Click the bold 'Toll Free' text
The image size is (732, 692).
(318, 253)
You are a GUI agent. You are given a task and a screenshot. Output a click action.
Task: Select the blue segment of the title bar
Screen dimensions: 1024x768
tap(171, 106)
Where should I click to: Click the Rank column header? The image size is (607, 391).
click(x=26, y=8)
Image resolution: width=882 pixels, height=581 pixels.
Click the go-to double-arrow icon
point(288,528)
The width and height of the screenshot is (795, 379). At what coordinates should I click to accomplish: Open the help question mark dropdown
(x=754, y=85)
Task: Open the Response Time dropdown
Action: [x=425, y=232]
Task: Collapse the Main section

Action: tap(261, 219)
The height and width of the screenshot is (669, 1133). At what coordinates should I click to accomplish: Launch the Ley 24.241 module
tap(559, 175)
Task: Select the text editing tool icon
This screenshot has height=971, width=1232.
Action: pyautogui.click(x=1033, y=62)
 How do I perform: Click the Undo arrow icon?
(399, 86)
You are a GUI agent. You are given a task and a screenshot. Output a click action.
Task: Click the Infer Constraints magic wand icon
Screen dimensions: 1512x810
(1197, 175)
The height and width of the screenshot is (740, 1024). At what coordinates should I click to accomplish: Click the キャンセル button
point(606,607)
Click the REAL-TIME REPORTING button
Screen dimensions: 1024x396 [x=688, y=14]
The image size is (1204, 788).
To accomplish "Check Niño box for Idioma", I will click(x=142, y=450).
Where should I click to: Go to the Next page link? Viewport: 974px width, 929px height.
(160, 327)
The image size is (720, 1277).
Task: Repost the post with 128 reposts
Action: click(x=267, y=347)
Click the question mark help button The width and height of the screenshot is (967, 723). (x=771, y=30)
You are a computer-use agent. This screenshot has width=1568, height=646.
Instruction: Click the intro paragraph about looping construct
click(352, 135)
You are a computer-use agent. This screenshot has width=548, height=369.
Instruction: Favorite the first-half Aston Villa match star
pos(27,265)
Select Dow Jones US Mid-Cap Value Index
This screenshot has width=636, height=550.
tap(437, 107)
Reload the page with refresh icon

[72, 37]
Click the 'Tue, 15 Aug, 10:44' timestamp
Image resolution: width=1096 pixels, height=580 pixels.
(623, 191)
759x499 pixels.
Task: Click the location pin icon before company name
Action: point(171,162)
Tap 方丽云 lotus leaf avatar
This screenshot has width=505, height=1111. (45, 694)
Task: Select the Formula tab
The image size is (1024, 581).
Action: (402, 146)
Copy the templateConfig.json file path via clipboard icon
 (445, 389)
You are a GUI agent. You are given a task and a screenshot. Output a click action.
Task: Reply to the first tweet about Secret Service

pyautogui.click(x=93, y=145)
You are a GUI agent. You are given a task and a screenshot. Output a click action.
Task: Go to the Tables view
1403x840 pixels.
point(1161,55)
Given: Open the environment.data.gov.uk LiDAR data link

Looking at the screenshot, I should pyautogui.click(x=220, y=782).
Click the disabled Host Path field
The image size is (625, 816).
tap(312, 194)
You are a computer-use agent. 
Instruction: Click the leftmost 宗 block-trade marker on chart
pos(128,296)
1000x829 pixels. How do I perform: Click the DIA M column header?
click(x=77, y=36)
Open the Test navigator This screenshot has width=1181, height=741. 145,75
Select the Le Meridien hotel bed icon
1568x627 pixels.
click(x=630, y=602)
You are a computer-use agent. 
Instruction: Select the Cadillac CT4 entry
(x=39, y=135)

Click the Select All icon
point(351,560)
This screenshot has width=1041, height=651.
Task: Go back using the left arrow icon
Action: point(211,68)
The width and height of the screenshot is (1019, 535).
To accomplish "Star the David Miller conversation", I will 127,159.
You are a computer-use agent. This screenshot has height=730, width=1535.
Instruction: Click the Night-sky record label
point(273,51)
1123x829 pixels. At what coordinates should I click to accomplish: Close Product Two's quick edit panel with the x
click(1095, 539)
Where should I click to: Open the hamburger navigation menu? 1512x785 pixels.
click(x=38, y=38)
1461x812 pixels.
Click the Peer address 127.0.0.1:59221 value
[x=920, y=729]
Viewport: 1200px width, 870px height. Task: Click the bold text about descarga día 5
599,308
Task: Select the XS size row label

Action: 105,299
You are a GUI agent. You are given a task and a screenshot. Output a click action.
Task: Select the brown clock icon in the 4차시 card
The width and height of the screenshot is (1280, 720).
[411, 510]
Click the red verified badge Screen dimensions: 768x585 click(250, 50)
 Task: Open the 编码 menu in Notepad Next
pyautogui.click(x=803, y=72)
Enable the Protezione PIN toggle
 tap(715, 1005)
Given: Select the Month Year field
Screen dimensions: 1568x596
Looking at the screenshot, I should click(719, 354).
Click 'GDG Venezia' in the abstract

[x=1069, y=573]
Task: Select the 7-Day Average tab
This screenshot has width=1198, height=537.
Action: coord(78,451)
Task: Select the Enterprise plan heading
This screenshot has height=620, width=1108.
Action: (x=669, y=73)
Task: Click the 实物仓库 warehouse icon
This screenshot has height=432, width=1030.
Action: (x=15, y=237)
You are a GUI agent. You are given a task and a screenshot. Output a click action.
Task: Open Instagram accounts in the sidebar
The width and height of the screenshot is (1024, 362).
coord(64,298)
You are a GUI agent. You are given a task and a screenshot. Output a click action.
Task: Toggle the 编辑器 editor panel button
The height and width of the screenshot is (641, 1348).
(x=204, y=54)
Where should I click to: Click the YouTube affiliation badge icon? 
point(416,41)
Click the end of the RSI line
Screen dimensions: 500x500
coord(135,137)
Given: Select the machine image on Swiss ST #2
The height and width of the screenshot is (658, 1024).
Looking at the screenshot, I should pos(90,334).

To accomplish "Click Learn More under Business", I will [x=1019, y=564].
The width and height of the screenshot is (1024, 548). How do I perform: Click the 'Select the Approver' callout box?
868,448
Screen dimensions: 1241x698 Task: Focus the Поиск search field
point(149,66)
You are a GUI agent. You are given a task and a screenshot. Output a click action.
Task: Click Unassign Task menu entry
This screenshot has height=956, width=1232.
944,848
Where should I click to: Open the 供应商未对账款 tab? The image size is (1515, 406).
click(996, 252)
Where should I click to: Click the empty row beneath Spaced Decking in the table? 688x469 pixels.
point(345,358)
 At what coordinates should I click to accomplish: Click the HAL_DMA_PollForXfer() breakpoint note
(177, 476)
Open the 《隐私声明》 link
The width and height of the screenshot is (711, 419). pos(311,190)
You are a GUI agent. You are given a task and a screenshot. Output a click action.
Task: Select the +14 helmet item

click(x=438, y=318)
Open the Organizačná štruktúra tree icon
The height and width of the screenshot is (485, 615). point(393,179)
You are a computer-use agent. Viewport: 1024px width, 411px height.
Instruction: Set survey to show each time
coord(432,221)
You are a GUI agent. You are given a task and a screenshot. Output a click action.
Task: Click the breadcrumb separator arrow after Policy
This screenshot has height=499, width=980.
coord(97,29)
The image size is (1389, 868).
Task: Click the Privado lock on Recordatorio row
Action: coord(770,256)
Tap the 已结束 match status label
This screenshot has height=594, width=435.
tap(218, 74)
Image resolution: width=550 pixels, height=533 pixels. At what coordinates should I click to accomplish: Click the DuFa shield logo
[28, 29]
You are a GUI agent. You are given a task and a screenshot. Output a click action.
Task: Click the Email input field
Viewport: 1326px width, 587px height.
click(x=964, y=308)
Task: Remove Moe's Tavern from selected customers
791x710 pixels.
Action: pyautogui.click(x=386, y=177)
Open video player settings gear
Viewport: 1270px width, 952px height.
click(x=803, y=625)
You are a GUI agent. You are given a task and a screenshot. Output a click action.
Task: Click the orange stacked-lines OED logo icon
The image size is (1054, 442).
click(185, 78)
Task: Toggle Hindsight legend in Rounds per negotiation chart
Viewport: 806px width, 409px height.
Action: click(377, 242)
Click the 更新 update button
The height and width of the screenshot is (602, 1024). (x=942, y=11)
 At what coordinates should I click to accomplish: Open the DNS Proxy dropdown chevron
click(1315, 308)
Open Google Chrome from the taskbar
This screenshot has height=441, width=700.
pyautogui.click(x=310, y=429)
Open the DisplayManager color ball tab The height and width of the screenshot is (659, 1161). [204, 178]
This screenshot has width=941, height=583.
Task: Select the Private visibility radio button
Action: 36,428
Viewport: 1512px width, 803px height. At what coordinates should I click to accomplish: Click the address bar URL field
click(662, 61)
########################################
▶ _Task directions_
Exactly the lines between the one containing "Viewport: 1512px width, 803px" and the end of the material, both ends included, must be retyped, with nothing added.

▶ _Solution to the problem_
Viewport: 1512px width, 803px height. At what coordinates should I click to accomplish: Click the address bar URL field
click(662, 61)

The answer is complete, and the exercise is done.